LIVE TO WORK, WORK TO LIVE: Zoning proposals good news for city artists
In the movies, artists live in studios in giant empty warehouses because the rent is low and there’s plenty of work space. They sleep next to their sculptures and paintings, and other artists ride the freight elevator up to attend their cool parties.
Here in Edmonton, that would be illegal.
There’s a movement at work to change that. The city has just released its opinion on proposals to allow more artists to live – legally – in their studios, but unlike other cities where artists can live and work in cheap warehouses in industrial zones, the plan here is only going as so far as expanding the practice to commercially-zoned property.
“Live-work is a brand-new use in Edmonton. It’s used other places. I think we have to look at this one carefully to get this right,” says Katherine Kerr, project coordinator with Arts Habitat Edmonton, which held consultations last year about changing Edmonton’s bylaws.
In 2008, the Edmonton Arts Council made recommendations in a document called “The Art of Living” that called on the city to review and redraft bylaws that inhibit the arts. This month, the city released its proposed changes. In addition to allowing artists to live and work in studios in commercial property, the plan allows galleries and libraries in commercial zones, as well as a proposal to remove restrictions on the size of a stage or dance space inside a pub or restaurant. One proposal calls for eliminating the distinction between pubs and nightclubs entirely and calling both “social establishments.”
But the proposal on live/work space stops short of allowing it in industrial areas, and that has some people wondering if there’s really any point to making the change at all.
Rob McDonald, a Whyte Avenue area resident who attended an open house at the Prince of Wales Armoury last week where the proposals were unveiled, says he doubts there’s a lot of commercially-zoned space that’s cheap enough for artists. In many cases, he says landlords are simply letting space sit empty in the hopes that something better-paying will come along.
Also at the open house was Deborah Peaker, a former filmmaker who is now a property manager, who says artists really want to be in warehouses, not storefronts.
“Industrial is exactly what other cities have done. Greenwich Village was what that was,” Peaker says.
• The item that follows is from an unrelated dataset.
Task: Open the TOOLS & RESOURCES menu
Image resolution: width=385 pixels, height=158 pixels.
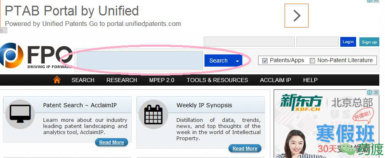Action: [217, 80]
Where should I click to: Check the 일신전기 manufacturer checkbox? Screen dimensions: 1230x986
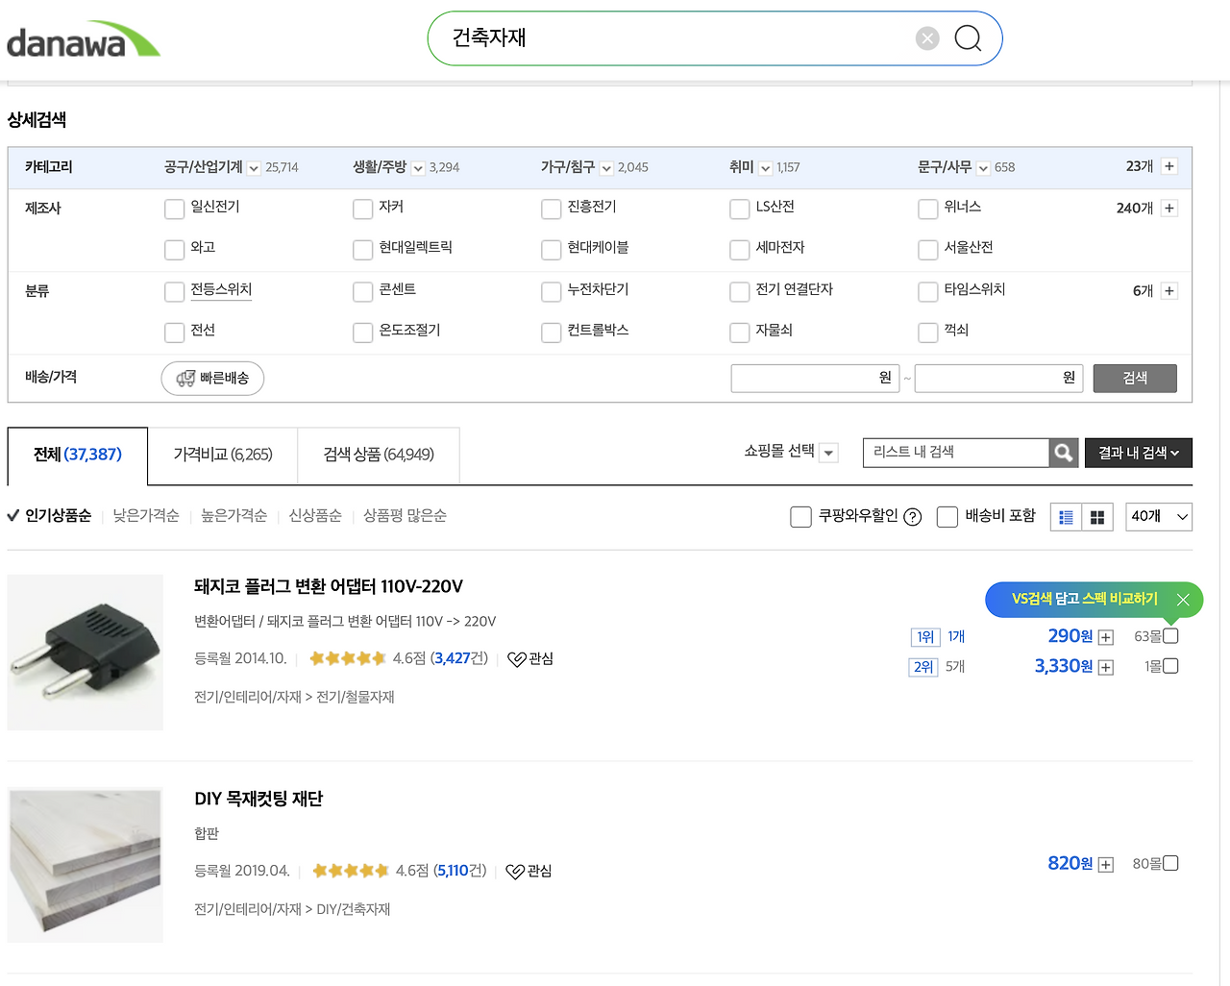pyautogui.click(x=174, y=209)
All of the proposals are now in the text amendment process with the hope that they will go to public hearing sometime this summer. Kerr says the live/work idea was originally envisioned for the Quarters district, the area just east of the downtown core that’s adjacent to the arts district. There are other opportunities in other areas of Edmonton.
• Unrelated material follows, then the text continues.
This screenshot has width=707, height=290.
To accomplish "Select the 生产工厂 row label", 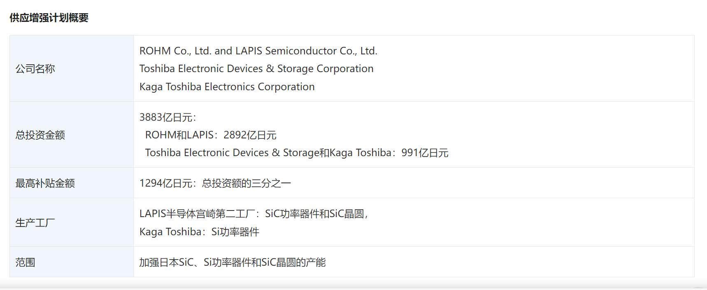I will [x=35, y=223].
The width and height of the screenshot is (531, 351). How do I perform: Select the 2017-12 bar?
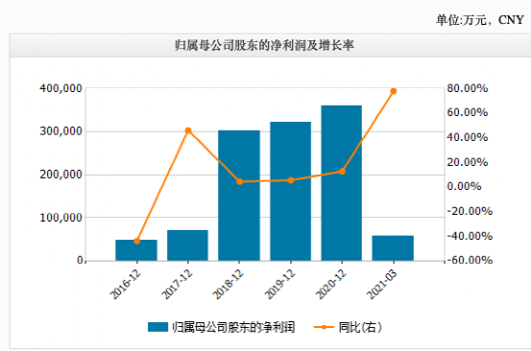click(187, 246)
She admits compromises have been necessary in drafting the proposals, since finding a balance that satisfies both traditional businesses and artists is challenging. Sculptors sometimes use noisy power tools, dancers aren’t always light-footed, paints and solvents sometimes smell. Not all buildings are suitable, either. Sound travels easily through wooden buildings. Some tenants are more sensitive to disturbances than others.
Ward 8 Councillor Ben Henderson explains that it’s difficult to balance competing interests in making bylaw changes so that one neighbour isn’t bothering another. But he says the city heard “loud and clear” from The Art of Living that affordable space was a problem for artists and there were places where city regulations were inadvertently getting in the way.
“I don’t think these are the definitive changes. It’s a first chance to put it out there,” Henderson says. “If there are consequences — that if by fixing one thing it creates another problem – then this is the chance to find that out.”
Edmund Haakonson, president of the board of Harcourt House, a not-for-profit artist-run centre in Edmonton, agrees with critics who say commercial real estate is “prohibitively expensive.” He says once in a while a landlord who simply wants a space filled will rent to an artist, but it‘s uncommon.
Downtown Edmonton used to be full of lucky finds, he says, but those days are long gone and those buildings are now condos. Industrial areas are cheaper, he notes, but you also run the risk of ending up beside something loud that runs 24 hours a day.
Being able to live and work in warehouse space would be helpful for artists, he says, and maybe allowing it in commercial space is a step in that direction.
“I think the city is taking a cautious first step, but at least it’s a first step,” he says.